Document extract Block Start
Astronaut Michael Collins/NASA
The Earth rises behind the Apollo 11 lunar module during its return flight from the Moon's surface. The audacity of what can be done far way sometimes puts earthly challenges in perspective.
The Earth rises behind the Apollo 11 lunar module during its return flight from the Moon's surface. The audacity of what can be done far way sometimes puts earthly challenges in perspective. Astronaut Michael Collins/NASA
It seems like another era. It feels like another age.
It was the DayGlo world of variety TV: Dean Martin, the Smothers Brothers. It was billowing smoke of riots on campus and in the ghettos. Looking back at images of beehive hairstyles and hippy bellbottom pants it all seems so clearly like our past, something tinged with the sepia colors of old Polaroids — something we left behind.
But then you remember Neil Armstrong. Then you remember the launches and the orbits and landings. You remember the blue Earth hanging over the moon's grey horizon and it doesn't seem like your looking at the past at all but at some strange and miraculous future we imagined and then, inexplicably, forgot. It looks like us standing as a nation at the edge of the endless frontier. And now, more than four decades later, you might think we've turned away from that frontier and that we lost that future.
Perhaps its time to think again.
Yesterday Neil Armstrong, the greatest visible hero of that "age of space" died at age 82. It's Armstrong's quiet bravery, the calm just-get-it-done skill that allows a person to pilot an out-of-fuel box of plumbing onto the lunar surface, that seems to epitomize the optimism of his era. In spite of everything else that was going on, we knew then, we just knew, that science and technology combined with our own audacity would allow us to do great things. It would even let us do impossible things.
Now, the very nature of our future seems to have changed. As nation we seem so polarized that it's difficult to imagine even getting a new high-speed train built, much less a high-speed rocket. Even more daunting is the sense that the future itself betrayed us. Who in 1969 imagined that that there might be limits and consequences of this technological culture building we've been so busy with the last 100 years.
1969? That was long before terms like climate change and resource depletion would make their way into our everyday vocabularies. Ask most 20 year olds about the future and their dominant response appears to be a darkening uncertainty. So many of our national narratives seem to be about losing our way, of not being up to the monumental challenges we face.
But the societal backdrop of Armstrong's moon landing — the divisions of the Vietnam war, the Cold War and the immediate aftermath of RFK and MLK's assassinations — was at least as tumultuous as the challenges we face today.
And now there's Curiosity — 899 kilograms of science and technology blasted across 154 million miles of interplanetary space to drop down exactly where it was meant land. With its 7 minutes of terror-busting, sky-crane flying, jaw-dropping impossibility, the success of Curiosity reminds us that we have never lost our ability to do audacious things. We have never lost capacity to reach for the impossible and make it real.
Most of all it shows us that when people work together they can solve really, really hard problems. This week I have been reading an article from the journal Nature on the global future of Energy. Written by the Nobel Prize winning physicist Steve Chu, (currently the head of the Department of Energy), it surveys the whole landscape of future energy production in light of our need to create a long-term, sustainable vibrant human future.
What impressed me most was the very specific list of scientific and technological challenges each new technology required. New materials science would be needed to yield better batteries just as it would for exploring new direct-gap semiconductors for solar cells. High-performance computing would be needed to explore scalable models for decarbonizing fossil-fuel emissions and for smart electric grid deployment. Each problem had its difficult, detailed sci-tech frontier that needed to be crossed. But that's OK. We are good at that kind of thing once we set our minds to it.
A lot has changed since Neil Armstrong's era and, ironically, it may be to our advantage. Many of the issues we now face come directly from the science and technology we have deployed in the past to create the world we live in now. Clearly there is much to their solution that does not involve science and technology. The social and political dimensions of these great issues will dictate our ability to find solutions just as much as new technologies. But the bookends of our achievements, from Neil Armstrong moon landing to the Curiosity team's Mars landing, show us something true, some vital, something we very much need to remember.
The frontier remains, here on Earth and on the other worlds of our solar system. It is still ours as it was Armstrong's. We still can do great things — in fact, we have no choice.
Document extract Block End
Material provided Block Start
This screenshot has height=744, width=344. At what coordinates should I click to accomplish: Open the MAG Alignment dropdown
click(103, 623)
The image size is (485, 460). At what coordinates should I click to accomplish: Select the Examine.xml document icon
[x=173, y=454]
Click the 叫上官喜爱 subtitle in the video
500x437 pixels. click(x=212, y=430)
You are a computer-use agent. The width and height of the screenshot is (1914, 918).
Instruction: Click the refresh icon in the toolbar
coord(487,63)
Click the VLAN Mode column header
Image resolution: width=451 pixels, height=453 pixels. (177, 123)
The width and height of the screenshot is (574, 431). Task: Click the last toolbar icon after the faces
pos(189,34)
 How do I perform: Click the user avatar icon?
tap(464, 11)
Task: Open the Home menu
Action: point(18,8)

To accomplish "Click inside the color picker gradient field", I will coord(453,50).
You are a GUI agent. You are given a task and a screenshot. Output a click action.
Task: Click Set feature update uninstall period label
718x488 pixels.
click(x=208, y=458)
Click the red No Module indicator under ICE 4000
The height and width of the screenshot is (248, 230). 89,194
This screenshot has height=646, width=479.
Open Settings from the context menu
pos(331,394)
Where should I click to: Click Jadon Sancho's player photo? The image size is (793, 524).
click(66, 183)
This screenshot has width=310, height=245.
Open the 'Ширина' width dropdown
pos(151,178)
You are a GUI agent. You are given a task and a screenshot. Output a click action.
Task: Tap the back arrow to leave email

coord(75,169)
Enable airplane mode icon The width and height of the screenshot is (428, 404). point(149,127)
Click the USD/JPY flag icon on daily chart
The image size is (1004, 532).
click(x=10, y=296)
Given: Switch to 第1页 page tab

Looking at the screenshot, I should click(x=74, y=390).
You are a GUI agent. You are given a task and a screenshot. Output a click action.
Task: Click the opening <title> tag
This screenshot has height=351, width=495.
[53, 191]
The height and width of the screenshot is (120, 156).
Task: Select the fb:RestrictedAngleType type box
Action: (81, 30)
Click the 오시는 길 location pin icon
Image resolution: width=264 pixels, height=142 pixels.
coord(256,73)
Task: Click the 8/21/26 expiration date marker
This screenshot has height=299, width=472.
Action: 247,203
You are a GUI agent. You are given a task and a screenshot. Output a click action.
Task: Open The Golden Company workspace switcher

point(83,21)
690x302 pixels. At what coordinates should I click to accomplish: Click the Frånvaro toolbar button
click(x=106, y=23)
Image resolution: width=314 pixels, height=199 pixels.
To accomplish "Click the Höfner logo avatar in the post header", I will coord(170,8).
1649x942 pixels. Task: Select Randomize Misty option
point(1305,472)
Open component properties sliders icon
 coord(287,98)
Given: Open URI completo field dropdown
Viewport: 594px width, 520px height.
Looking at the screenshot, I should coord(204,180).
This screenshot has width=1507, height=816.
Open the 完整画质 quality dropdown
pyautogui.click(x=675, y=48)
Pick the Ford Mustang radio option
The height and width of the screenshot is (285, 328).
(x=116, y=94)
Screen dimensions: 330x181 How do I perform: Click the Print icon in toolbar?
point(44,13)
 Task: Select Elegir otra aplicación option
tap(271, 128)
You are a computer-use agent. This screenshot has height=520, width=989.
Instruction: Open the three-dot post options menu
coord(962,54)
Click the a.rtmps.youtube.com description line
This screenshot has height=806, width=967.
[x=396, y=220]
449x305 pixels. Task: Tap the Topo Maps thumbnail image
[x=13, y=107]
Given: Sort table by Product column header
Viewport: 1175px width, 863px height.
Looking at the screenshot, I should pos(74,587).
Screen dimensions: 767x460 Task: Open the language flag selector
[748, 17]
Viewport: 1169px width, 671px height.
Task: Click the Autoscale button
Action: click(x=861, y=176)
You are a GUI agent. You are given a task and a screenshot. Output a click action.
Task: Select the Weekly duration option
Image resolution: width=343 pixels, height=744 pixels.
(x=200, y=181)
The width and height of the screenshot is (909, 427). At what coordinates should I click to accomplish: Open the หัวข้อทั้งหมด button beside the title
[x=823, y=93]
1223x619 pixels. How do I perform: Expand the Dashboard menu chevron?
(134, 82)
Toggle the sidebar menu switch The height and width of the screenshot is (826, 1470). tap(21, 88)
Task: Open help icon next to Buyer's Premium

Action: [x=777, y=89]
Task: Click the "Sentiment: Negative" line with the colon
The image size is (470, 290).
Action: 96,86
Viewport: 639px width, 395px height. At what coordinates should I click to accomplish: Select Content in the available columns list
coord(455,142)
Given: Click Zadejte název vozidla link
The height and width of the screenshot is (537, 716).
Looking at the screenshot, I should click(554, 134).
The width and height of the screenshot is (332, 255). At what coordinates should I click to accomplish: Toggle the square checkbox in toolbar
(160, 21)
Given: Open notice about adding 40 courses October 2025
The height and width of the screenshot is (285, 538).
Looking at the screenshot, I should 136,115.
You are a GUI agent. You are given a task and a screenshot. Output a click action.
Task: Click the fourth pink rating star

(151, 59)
Material provided Block End
• **Work task 1**
According to the essay on Neil Armstrong, at what age did Armstrong die?
• **Work task 2**
Summarize the essay on Neil Armstrong in two sentences.
• **Work task 3**
Copy the essay on Neil Armstrong word for word, from "What impressed me" to "minds to it.".
The data above is unrelated to the essay on Neil Armstrong.

• **Written reply 1**
He died at age 82.

• **Written reply 2**
Written after Neil Armstrong's death at age 82, the essay recalls the optimism of the Apollo era and sets it against today's polarized and uncertain outlook on the future. It argues that the Curiosity team's Mars landing shows we have never lost our ability to do audacious things, and that the frontier is still ours, on Earth and on other worlds.

• **Written reply 3**
What impressed me most was the very specific list of scientific and technological challenges each new technology required. New materials science would be needed to yield better batteries just as it would for exploring new direct-gap semiconductors for solar cells. High-performance computing would be needed to explore scalable models for decarbonizing fossil-fuel emissions and for smart electric grid deployment. Each problem had its difficult, detailed sci-tech frontier that needed to be crossed. But that's OK. We are good at that kind of thing once we set our minds to it.